Travel logistics can be difficult amid the whirlwind of March Madness

COLLEGE PARK, Md. (AP) – Holy Cross found out Sunday it will face second-seeded Maryland in the women’s NCAA tournament.

Then began the more immediate challenge of figuring out how to travel there.

The Crusaders eventually arrived after a lengthy bus ride on Wednesday, one of the few teams that will face logistical challenges during this week’s March Madness. Charleston’s men’s team arranged for a charter flight to its game because the trip was too short for one funded by the NCAA. Grand Canyon arrived for their men’s match in Denver, but the luggage was delayed.

The San Diego State men’s charter was shelved for a more prestigious reason.

“Limited airspace around Air Force One,” coach Brian Dutcher said.

Charleston played San Diego State in Orlando, Fla., on Thursday. The South Carolina school is about 380 miles from Orlando, just under the 400-mile threshold at which the NCAA would pay for a charter flight. So Charleston paid for its own flight — and the Cougars had a little more incentive to win.

The plan was to return by bus if they lost in the first round.
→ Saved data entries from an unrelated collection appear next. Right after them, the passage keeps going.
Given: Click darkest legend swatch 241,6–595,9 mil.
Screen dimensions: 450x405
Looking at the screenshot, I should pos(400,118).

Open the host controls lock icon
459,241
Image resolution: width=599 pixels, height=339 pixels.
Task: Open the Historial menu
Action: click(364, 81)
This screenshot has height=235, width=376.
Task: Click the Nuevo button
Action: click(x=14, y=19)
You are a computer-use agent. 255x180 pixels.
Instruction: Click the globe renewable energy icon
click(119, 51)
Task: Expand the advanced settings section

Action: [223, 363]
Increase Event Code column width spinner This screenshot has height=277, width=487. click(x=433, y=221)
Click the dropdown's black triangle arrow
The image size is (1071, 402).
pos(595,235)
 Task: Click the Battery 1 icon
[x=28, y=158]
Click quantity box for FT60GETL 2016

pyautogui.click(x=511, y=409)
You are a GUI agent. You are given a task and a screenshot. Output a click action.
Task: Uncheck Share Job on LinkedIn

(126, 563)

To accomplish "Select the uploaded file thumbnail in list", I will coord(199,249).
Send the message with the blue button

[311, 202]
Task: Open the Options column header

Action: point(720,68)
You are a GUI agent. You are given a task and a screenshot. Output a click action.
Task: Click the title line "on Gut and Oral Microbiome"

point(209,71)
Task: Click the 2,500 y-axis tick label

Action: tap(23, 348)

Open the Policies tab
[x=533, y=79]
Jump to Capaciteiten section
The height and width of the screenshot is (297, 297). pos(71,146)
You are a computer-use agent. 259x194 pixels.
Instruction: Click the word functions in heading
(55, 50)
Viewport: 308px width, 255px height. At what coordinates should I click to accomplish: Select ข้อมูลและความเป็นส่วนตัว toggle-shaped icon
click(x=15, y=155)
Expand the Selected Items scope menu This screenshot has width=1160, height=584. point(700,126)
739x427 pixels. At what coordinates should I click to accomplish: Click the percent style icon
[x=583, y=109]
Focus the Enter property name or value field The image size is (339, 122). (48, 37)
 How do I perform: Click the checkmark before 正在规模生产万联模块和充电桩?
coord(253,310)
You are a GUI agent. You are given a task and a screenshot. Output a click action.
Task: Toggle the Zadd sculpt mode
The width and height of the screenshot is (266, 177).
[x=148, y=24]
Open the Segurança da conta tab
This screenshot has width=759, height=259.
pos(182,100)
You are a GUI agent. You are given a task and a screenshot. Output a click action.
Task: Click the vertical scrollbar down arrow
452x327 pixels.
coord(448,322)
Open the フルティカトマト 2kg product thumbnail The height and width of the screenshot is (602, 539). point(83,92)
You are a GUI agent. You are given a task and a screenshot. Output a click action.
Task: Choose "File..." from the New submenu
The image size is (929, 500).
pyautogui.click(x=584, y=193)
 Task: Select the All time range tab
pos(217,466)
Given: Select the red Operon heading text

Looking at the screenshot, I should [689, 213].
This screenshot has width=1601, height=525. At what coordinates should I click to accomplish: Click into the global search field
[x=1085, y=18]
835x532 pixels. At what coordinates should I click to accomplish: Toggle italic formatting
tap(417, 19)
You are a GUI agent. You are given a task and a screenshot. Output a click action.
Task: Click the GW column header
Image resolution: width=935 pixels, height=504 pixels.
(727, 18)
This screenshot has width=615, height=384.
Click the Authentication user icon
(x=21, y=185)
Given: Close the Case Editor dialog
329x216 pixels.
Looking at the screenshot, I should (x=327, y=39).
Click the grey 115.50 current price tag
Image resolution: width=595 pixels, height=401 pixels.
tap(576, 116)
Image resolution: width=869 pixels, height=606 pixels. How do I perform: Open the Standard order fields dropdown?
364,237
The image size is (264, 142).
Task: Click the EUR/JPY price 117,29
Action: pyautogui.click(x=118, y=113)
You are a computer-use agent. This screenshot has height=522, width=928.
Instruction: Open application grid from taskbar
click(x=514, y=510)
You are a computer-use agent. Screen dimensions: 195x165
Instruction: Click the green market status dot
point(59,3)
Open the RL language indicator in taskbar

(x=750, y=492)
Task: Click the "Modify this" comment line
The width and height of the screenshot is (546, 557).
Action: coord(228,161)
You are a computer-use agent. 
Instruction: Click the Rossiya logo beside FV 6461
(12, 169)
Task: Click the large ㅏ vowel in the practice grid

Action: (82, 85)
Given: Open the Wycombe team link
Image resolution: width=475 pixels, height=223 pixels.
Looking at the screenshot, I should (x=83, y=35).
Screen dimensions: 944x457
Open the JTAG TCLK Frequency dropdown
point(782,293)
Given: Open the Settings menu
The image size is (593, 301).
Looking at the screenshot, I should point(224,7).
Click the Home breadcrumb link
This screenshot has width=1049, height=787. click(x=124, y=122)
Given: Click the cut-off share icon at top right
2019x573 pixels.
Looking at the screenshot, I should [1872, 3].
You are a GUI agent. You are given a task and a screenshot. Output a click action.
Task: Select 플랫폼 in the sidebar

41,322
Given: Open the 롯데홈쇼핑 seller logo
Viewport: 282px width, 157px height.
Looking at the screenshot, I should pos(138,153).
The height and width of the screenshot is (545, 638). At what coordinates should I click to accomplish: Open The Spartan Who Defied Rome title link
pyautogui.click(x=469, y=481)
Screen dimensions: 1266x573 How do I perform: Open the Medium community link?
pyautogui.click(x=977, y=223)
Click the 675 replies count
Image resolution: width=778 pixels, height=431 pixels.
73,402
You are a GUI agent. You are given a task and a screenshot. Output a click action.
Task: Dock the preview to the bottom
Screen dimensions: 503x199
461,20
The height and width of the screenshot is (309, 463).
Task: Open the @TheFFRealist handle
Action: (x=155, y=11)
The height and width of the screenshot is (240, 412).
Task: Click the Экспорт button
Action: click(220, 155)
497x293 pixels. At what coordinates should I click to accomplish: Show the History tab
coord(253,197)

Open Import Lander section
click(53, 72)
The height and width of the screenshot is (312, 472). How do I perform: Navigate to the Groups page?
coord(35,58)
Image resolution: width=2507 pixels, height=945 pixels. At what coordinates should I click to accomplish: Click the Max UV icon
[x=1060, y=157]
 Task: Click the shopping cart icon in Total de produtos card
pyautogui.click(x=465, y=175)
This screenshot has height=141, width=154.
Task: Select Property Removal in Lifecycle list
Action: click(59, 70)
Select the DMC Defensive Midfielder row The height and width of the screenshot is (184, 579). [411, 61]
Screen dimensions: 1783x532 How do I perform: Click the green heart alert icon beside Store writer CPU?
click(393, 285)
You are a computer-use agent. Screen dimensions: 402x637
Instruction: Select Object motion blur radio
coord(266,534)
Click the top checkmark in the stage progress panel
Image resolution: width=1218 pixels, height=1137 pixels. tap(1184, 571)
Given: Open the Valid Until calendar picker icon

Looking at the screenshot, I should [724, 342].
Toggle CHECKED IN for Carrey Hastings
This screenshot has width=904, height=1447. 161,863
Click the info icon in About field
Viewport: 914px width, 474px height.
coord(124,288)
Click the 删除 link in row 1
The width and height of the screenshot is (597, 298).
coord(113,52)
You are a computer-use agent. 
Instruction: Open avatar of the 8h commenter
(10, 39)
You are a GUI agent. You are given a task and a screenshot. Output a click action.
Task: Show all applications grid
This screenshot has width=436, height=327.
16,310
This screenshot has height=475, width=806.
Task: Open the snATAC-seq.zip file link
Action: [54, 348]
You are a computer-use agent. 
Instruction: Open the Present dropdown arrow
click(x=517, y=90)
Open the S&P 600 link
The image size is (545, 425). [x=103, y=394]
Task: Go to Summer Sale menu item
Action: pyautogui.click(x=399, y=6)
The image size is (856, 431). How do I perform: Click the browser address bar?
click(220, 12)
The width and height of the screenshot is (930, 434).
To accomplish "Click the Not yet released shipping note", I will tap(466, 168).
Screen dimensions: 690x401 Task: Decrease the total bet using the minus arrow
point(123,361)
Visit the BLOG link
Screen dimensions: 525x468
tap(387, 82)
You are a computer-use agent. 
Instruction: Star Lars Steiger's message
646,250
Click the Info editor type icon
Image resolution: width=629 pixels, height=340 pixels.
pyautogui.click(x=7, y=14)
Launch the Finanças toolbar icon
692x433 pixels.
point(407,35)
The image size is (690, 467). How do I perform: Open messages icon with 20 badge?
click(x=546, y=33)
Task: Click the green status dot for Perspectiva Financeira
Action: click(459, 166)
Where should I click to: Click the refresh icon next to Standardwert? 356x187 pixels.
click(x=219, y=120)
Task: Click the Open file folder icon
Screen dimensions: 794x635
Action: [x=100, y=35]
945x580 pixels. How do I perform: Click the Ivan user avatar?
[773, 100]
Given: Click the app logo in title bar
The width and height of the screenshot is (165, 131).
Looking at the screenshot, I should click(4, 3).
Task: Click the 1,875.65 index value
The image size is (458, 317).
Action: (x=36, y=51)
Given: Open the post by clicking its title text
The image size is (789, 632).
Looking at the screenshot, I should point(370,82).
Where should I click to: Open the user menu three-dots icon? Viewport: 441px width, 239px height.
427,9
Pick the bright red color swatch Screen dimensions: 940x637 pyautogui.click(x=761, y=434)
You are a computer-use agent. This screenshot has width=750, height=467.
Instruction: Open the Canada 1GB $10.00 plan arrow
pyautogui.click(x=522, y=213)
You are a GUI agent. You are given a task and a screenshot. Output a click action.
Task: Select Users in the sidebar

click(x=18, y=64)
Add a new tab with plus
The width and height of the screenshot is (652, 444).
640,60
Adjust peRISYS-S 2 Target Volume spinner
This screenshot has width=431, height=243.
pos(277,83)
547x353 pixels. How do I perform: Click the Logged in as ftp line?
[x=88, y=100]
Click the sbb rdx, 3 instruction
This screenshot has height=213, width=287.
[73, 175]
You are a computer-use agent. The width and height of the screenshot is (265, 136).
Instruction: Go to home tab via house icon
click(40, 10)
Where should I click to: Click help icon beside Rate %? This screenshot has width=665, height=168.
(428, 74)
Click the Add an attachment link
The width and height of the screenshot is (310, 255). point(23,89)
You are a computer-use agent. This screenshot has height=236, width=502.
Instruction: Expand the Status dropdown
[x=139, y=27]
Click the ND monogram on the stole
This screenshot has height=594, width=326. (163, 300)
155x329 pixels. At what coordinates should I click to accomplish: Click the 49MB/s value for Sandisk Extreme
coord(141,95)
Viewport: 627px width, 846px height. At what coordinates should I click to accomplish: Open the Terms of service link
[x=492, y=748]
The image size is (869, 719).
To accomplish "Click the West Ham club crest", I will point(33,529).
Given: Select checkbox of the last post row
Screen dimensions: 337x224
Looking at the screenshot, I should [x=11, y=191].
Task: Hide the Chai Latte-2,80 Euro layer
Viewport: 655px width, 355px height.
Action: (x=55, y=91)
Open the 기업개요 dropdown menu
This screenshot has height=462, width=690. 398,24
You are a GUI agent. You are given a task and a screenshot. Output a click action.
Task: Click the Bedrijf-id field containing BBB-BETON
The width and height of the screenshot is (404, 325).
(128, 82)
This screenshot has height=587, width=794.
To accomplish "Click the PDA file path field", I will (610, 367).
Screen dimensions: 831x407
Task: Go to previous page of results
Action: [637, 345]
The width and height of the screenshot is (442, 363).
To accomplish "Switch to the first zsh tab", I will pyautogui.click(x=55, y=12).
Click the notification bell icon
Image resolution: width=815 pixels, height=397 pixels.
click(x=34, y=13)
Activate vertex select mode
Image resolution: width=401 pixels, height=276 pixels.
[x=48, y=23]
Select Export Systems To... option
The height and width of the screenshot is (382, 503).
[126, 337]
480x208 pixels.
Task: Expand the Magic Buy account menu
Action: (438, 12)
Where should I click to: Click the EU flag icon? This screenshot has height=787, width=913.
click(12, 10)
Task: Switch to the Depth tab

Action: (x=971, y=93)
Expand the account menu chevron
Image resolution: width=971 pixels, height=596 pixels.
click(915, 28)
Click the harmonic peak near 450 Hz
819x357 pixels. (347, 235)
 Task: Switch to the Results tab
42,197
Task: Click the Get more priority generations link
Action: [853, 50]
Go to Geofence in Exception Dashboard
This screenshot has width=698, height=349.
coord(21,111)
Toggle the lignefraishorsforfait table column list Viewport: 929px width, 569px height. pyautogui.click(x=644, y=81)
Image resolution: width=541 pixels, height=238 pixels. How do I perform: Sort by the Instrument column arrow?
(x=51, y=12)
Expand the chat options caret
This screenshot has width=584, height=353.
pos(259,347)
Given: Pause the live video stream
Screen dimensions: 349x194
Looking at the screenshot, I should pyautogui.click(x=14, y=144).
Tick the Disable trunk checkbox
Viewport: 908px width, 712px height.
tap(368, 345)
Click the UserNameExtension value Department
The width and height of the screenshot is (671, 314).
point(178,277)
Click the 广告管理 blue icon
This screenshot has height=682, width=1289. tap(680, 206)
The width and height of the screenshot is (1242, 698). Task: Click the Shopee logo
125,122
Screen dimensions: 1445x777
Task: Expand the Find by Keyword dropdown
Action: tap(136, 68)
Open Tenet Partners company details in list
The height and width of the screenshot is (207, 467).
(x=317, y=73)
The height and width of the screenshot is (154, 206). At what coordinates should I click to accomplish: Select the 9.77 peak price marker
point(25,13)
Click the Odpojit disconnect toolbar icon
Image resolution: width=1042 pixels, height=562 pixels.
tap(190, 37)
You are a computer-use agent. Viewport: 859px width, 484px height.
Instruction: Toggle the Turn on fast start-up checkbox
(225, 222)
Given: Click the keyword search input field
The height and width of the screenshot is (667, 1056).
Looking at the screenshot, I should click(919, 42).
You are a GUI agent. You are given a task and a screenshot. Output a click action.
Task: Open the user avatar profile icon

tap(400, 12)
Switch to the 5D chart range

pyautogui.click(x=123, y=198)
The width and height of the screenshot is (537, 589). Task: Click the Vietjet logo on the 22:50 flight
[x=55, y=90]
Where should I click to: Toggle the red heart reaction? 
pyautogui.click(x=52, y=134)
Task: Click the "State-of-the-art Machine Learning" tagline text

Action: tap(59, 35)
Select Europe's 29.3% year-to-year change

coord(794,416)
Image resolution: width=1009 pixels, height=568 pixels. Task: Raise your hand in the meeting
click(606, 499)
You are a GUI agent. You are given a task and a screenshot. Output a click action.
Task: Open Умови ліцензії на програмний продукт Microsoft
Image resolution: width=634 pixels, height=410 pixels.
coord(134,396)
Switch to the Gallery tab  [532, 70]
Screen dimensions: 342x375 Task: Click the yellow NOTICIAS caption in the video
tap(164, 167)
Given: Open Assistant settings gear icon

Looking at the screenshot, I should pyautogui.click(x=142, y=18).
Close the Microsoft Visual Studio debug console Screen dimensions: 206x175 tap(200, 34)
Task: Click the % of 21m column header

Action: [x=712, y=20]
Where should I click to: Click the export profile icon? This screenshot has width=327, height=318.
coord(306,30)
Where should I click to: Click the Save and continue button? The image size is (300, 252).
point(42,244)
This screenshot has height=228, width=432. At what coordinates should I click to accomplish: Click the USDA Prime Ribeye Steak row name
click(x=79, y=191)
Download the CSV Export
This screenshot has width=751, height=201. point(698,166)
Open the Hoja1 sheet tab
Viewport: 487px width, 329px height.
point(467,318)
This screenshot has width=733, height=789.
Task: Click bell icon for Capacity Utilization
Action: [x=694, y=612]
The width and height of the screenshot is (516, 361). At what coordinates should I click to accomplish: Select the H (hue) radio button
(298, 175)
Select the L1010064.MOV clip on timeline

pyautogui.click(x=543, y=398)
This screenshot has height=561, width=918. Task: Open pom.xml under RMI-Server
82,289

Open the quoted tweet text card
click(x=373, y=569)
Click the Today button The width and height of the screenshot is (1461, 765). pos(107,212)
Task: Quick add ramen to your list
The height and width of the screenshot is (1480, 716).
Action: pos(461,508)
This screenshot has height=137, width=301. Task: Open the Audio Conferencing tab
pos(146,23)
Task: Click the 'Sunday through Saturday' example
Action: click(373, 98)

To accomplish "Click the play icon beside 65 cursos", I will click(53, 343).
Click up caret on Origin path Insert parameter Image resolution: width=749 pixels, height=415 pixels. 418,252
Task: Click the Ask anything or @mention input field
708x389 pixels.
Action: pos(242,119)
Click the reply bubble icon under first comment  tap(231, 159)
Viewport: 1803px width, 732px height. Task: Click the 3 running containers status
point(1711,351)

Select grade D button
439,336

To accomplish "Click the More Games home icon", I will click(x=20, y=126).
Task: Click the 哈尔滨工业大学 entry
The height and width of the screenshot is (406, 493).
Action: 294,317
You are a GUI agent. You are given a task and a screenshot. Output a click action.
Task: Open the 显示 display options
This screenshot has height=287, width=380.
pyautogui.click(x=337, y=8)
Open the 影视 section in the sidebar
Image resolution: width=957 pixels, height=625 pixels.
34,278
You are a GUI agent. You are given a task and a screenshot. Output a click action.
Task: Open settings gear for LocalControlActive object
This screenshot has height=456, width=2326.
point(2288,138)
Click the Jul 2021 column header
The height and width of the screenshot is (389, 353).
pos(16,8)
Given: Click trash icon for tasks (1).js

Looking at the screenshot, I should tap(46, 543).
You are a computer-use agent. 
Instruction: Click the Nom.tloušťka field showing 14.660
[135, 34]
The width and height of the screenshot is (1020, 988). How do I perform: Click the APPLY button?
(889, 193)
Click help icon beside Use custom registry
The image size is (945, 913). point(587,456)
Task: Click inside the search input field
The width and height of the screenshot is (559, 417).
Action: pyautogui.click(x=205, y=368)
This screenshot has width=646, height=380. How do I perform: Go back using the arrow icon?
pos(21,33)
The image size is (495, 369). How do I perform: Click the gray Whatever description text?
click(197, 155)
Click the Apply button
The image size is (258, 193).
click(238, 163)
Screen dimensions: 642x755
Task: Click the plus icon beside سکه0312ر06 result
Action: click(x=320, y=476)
If they make it to Saturday, there will be time to arrange a charter flight home. Charleston lost to San Diego State 63-57.

Holy Cross is located in Worcester, Massachusetts, about 390 miles from College Park. The threshold for a charter flight was 350 miles, but the NCAA changed its policy for both men’s and women’s basketball this year to match other Division I sports. Schools have the option to charter flights if they wish, at the school’s expense. The threshold remains 350 miles for regionals and the final four.

For Holy Cross, there was also the question of the northern Easter that affected New England this week.

“The trip was a huge question mark, obviously finding out we couldn’t charter by a few miles,” Crusaders coach Maureen Magharity said. “We understand the buses, the coming snowstorm, there are a lot of moving parts. I am so grateful to our staff and our administration for helping us figure this all out for us.”

For Holy Cross, a Patriot League school, taking the bus isn’t all that unusual.

“It was a lot of fun on the bus,” guard Addisyn Cross said. “We played a few games, so we made it a fun experience.”

The Lopes of Grand Canyon hit a snag Wednesday when they arrived in Denver, but their gear failed. So they borrowed gear from Regis University in Denver and used scout jerseys provided by Baylor.

Baylor coach Scott Drew was only too willing to help his little brother Bryce, the Grand Canyon coach. The brothers’ teams happen to play at the same venue, but in different regional tournaments.

“We charge them by the hour,” Scott Drew cracked. “Whatever we can do to help.”

Just a little hiccup, Bryce Drew explained, as Lopez will play third-seeded Gonzaga on Friday.

“We are all set and all the shoes, jerseys and training equipment have been delivered,” he said.

For San Diego State, the delay was brief, and Dutcher didn’t appear to be about to file a major complaint with the White House.

“Charters, as much as they sound like they’re going to get you here early, they usually get you here when they get you,” he said. “We left San Diego at 5:00, landed at 12:00 or 12:30. Like I said, I wasn’t kidding, I was eating chicken wings at 2:00 in the morning. They were good. They tasted really good and we were happy to have them and happy to be here.”